2. A microwave hybrid tee transfer switch according to claim 1 wherein at least one of said first phase shifter and said second phase shifter selectively shifts phase at the design frequency in the fixed amount of 180° whereby output power can be switched between said first and second output ports.

3. A microwave hybrid tee transfer switch according to claim 1 wherein at least one of said first phase shifter and said second phase shifter is continuously variable whereby signals at said first input terminal and said second input terminal can be selectively divided between said first and second output ports.

4. A microwave hybrid tee transfer switch according to claim 1 wherein said first hybrid tee and said second hybrid tee are substantially identical, said first phase shifter and said second phase shifter are substantially identical and connecting lines are balanced so as to provide symmetry.

5. A microwave hybrid tee transfer switch according to claim 1 wherein said first phase shifter and said second phase shifter comprise hybrid tees.

6. A microwave hybrid tee power divider/combiner combination comprising:

(a) a first hybrid tee having two symmetrical arms terminating in first and second input ports, an E-plane arm and an H-plane arm terminating in first and second output ports respectively;

(b) a second hybrid tee having two symmetrical arms terminating in second and third output ports, an E-plane arm and an H-plane arm terminating in third and fourth input ports respectively;

(c) a controllable phase shifter connected between the E-plane arm of one of said first hybrid tee and said second hybrid tee and the H-plane arm of the other; and,

(d) a fixed phase shift connection between the remaining E-plane arm and the remaining H-plane arm, said connection having similar response characteristics to said phase shifter over the design frequency band.

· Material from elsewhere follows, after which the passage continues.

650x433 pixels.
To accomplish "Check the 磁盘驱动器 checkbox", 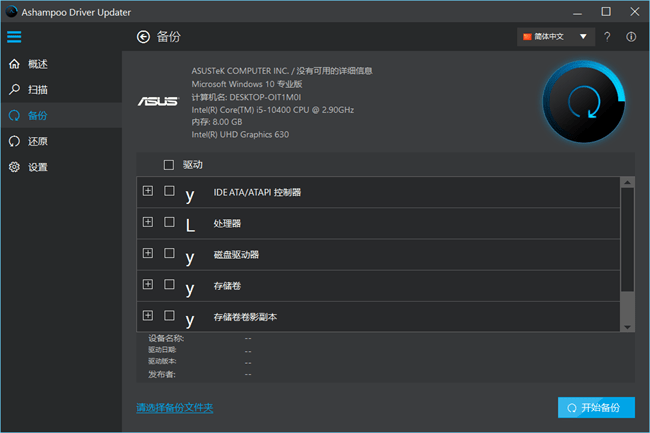I will click(169, 253).
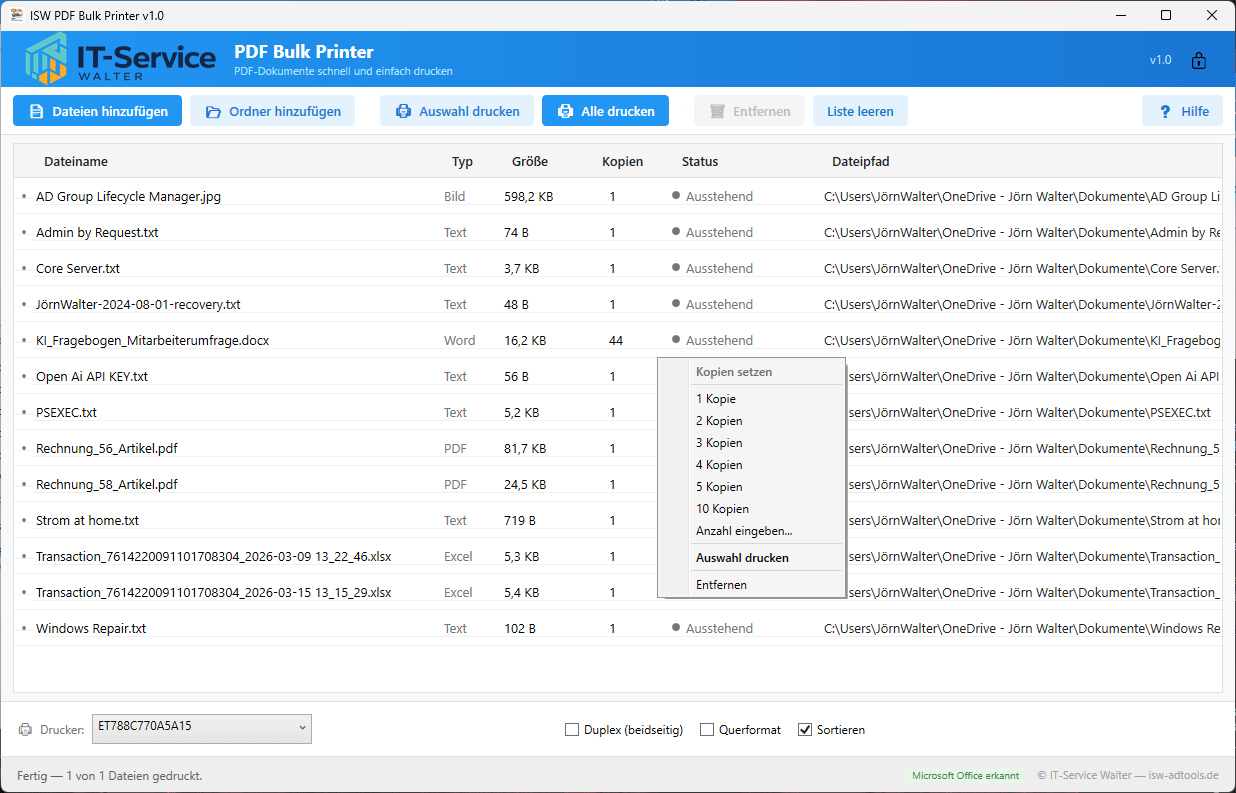
Task: Open the isw-adtools.de footer link
Action: click(1183, 775)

7. A microwave hybrid tee power divider/combiner according to claim 6 wherein said fixed phase shift connection is a tracking line.

8. A microwave hybrid tee power divider/combiner combination according to claim 6 wherein said first hybrid tee, said second hybrid tee and said phase shifter all comprise substantially identical hybrid tee devices.

9. A microwave hybrid tee power divider/combiner combination according to claim 8 wherein said fixed phase shift connection is a fourth hybrid tee having first and second symmetrical arms terminated with first and second lengths of shorted wave guide.

10. A microwave hybrid tee power divider/combiner combination according to claim 9 wherein said first length of shorted wave guide is electrically 90° longer at the center design frequency than said second length of shorted waveguide.

11. A microwave hybrid tee power divider/combiner combination according to claim 10 wherein the width of one of said first and second lengths of shorted waveguide is substantially less than the width of the other.

12. A combinatino of microwave hybrid junctions comprising:

(a) first, second, third and fourth substantially identical hybrid junctions each having two symmetrical arms and two nonsymmetrical arms, the nonsymmetrical arms of each junction consisting of one E-plane and one H-plane arm;

(b) a plurality of connections coupling the E-plane arm of said first junction directly to the E-plane arm of said second junction, the H-plane arm of said first junction to the H-plane arm of said third junction, the E-plane arm of said third junction directly to the E-plane arm of said fourth junction and the H-plane arm of said fourth junction directly to the H-plane arm of said second junction; and,

(c) a switchable phase shift device terminating each of the symmetrical arms of said second junction and said third junction.

13. A combination of microwave hybrid junctions according to claim 12 wherein each said switchable device is a semiconductor diode and further comprising biasing supplies for selectively biasing said diodes into low or high impedances conditions to effectively change the reflection point of energy at the design frequency in the respective arm.